Returning back to the original question: ‘How can you help us with data-driven insights when you have not worked in this industry before? ‘, my response is as follows.

  1. Machine learning (the intersection of computer science and statistics in Figure 1) brings a fresh perspective that leads to new insights and no prior domain knowledge can potentially be advantageous, especially in overcoming long standing domain bias.
  2. Provided the machine learners have curiosity and willingness to learn about the company and domain along with the humility to ask the domain experts about the subject, they will not only understand the domain, but through their questioning they will cross-pollinate the subject matter experts so the team as a whole is stronger.

So, when hiring a data scientist, focus on the machine learning aspect, particularly, the desire to play with the data using a number of different techniques and languages. Consider also the analytical skills to question and solve problems iteratively. Partner the data scientists with domain experts so cross-pollination can occur. This, to me, is a better pathway for bringing data science to a business than searching for the elusive unicorn depicted in Figure 1.

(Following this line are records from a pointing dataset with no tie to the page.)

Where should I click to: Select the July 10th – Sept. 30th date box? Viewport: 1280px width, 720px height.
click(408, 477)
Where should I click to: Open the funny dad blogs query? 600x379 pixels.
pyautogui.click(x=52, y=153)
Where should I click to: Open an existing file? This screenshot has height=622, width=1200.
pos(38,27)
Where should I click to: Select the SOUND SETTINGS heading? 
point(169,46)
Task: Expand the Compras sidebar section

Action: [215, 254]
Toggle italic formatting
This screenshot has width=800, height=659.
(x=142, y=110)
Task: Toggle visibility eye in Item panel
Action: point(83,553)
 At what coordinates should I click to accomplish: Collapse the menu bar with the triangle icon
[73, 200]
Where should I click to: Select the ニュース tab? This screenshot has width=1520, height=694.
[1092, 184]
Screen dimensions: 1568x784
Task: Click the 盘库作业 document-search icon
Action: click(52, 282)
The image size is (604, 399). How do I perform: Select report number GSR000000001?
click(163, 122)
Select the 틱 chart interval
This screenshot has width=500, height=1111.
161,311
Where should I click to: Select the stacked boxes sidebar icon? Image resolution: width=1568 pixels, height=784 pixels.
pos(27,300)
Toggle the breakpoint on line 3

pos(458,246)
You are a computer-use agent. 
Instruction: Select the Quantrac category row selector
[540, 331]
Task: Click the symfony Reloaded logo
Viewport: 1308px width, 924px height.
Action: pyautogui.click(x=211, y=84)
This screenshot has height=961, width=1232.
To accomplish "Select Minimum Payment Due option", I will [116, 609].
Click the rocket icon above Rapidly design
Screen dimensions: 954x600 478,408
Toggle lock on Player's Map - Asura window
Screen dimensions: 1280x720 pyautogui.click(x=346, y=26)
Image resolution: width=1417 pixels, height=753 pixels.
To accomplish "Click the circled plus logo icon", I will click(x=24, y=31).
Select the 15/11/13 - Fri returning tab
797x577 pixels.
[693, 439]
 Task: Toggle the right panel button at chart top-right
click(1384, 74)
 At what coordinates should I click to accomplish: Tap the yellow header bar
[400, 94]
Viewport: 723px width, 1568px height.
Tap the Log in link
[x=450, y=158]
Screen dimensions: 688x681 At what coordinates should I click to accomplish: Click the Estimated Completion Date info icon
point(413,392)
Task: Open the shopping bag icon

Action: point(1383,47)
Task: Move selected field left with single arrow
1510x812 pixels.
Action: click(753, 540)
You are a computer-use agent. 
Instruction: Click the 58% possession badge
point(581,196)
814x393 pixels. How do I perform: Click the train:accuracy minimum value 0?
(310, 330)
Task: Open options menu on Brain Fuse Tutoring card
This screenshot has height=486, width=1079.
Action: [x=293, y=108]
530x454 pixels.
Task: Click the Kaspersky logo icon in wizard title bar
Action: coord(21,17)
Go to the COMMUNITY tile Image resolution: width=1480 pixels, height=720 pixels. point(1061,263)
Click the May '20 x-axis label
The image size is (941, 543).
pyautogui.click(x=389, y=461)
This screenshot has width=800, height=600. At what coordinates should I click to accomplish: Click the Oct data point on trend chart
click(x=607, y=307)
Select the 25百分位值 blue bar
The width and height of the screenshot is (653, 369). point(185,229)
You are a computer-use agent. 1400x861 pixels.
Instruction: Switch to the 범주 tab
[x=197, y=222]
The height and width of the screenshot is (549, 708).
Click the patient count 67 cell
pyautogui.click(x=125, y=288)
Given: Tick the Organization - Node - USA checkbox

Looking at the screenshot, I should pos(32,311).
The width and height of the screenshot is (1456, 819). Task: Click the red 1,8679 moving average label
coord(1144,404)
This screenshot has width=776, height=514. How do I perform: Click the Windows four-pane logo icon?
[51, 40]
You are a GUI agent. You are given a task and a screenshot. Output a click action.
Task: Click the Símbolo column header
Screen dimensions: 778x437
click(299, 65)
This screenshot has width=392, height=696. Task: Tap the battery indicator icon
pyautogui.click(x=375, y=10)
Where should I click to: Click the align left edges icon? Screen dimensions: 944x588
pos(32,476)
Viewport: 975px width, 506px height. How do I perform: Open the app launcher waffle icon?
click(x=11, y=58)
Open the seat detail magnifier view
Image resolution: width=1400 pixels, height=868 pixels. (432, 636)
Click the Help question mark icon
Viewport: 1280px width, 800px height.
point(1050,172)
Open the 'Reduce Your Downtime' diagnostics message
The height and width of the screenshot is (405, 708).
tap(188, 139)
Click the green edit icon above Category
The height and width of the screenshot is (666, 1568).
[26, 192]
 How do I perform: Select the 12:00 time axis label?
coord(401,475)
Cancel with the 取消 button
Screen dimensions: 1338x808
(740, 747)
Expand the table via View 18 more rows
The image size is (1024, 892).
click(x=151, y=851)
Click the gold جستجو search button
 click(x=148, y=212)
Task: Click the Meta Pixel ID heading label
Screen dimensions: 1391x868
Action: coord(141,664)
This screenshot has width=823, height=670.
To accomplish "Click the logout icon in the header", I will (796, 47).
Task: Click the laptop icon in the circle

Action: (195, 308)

Bhavani Raskutti is the Domain Lead for Advanced Analytics Teradata ANZ . She is responsible for identifying and developing analytics opportunities using Teradata Aster and Teradata’s analytics partner solutions. She is internationally recognised as a data mining thought leader and is regularly invited to present at international conferences on Mining Big Data. She is passionate about transforming businesses to make better decisions using their data capital.

This article was originally posted on my Teradata Blog.

Load Previous Comments
  • Vincent Granville

    It certainly doesn't hurt to have domain expertise. In my practice, being a domain expert not only reduces costs (no need to hire someone else) but also efficiency, as I can see how to make all the pieces (business side, product development, technical)  fit together. The smaller the company, the more you need domain expertise to succeed.

  • Bhavani Raskutti

    Agree that domain expertise (knowledge in general in any field) never hurts. But what I am arguing in the article is that domain expertise in the data scientist is not the most critical component in delivering good insights from data.

    More importantly, often it is unclear what is the central domain expertise. For example, when doing a project for marketing for a wholesale manufacturer with some retail outlets, do you need to be an omni-channel marketing expert, manufacturing consultant, or a retail expert or all of these? My contention is that this all round expert with just reasonable data science skills will be less successful in getting the most out of the available data when compared to a good data scientist with  experience in a few domains but with little domain expertise in these fields.

    Ultimately, I am talking about a multi-disciplinary approach with the data scientist being the domain expert in data science and bringing the analytics approaches that has worked in other domains.

  • Sandra Pickering

    The most important issue is not so much to come in with extensive domain knowledge but to come with an understanding of models and theories outside the data.

    I see too many analysts drawing conclusions from data on, say, buyer behaviour or consumer choice based purely on the data but without an understanding of human psychology or motivational science. From time to time the conclusions are statistically significant yet lacking in practical validity.